Whether the problematic nature of these approaches manifest themselves immediately or years after their deployment, they are near impossible to fix without grit, cash, and good graces with management.
1. Synchronous and nonidempotent mutations
The longer an operation takes the more likely a client is to receive an error. Can they safely retry?
If you’re designing an API and you’re unfamiliar with request ids and asynchronous APIs, educate yourself immediately. Mutating remote data without both will cause you endless trouble at the worst possible moment.
Use Hasura!
2. Failing to plan for auditors
In case you need to eventually build an audit trail of data modifications, store API request ids (see the previous item) with your data (e.g., a column in every table). Persistent storage is likely to become the data source for audit trail observers. Request ids are a quick and dirty way to join disparate systems. If you plan ahead, you will get this capability with almost no effort. This isn’t a perfect solution but something is always better than nothing.
3. Betting the farm on NoSQL data storage
NoSQL is an excellent choice for a demo involving a maximum of two concurrent users and simplistic requirements.
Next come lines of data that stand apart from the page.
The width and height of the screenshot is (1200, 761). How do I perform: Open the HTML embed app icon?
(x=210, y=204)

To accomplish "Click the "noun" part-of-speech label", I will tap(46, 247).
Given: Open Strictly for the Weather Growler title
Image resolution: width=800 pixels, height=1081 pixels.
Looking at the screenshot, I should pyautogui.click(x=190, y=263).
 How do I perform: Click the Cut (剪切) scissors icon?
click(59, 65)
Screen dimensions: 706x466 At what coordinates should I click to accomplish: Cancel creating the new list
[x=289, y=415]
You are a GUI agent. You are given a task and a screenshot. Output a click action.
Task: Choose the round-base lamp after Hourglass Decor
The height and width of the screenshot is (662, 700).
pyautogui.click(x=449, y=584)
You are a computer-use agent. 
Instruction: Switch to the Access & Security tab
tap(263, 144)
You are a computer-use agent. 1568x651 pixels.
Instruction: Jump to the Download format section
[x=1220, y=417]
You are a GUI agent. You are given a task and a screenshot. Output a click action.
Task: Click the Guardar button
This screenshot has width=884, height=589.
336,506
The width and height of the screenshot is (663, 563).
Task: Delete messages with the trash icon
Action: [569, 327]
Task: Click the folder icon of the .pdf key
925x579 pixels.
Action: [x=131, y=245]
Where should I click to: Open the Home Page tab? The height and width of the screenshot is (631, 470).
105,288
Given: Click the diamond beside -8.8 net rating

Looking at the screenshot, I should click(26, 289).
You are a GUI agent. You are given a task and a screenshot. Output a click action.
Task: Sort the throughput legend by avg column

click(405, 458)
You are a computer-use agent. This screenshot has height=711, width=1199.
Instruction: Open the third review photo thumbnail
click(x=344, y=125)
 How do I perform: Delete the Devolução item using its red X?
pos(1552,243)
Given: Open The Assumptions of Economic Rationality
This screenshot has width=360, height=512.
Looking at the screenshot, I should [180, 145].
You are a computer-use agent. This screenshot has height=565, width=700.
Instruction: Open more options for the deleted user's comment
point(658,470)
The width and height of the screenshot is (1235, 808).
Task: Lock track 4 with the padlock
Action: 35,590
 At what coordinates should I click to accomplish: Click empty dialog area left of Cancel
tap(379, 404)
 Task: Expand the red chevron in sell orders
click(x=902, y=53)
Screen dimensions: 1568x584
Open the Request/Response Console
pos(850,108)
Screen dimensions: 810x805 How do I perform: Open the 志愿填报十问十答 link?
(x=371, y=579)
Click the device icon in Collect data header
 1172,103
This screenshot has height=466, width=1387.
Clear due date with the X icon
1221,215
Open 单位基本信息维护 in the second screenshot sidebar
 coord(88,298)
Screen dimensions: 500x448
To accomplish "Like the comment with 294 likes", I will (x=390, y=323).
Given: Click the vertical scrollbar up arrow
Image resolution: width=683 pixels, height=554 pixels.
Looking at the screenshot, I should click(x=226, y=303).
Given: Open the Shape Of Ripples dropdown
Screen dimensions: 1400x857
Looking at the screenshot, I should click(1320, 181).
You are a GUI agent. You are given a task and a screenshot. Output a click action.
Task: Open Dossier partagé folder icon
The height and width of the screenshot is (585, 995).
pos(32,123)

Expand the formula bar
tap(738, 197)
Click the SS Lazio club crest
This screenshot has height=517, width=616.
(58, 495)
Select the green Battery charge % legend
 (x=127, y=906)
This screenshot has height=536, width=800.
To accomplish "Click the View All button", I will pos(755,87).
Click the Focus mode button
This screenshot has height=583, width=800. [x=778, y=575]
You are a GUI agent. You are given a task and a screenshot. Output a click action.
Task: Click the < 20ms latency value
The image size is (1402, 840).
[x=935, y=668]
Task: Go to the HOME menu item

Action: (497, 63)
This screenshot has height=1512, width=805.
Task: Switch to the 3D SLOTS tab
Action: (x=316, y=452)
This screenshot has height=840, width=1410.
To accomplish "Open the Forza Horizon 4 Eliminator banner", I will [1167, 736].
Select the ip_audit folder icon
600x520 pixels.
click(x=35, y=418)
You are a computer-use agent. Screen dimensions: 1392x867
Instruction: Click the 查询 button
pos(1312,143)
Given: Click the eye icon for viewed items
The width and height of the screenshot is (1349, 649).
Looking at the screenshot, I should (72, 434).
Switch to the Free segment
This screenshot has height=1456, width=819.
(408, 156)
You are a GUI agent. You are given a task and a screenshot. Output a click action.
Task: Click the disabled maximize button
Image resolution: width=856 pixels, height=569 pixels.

You will however rue the day you didn’t use a database with unique constraints and consistency guarantees before understanding the needs of real users.
Ride PostgreSQL to the end of the road! It will take you further than you think. While NoSQL addresses high-volume low-latency use cases in the best way, NoSQL also makes easy things hard.
4. Remote APIs that return data instead of resources (aka graphs)
We’ve all been there. The frontend view is “just” a table. An endpoint that returns an array of key-value pairs satisfies the use case.
Your manager’s manager is telling everyone to keep it simple, stupid! and they’re asking “Why would anyone over-complicate such a simple task?”
Is the easy way the best way? Absolutely not!
Client application-based API design is one of the best ways to paint yourself into a corner.
View-oriented endpoints are not reusable. Their result sets don’t match the intent of RESTful resources — they are instead a Frankenstein’s monster of inseparable amalgamated resources. When the frontend view changes, so will its corresponding backend endpoint.
Design resources. Return arrays of them. Make sure the frontend team uses a library that converts nested objects to arrays of components without hand-coding this basic universal need.
If performance trumps all other concerns, save yourself the headache and intentionally use RPC instead of REST.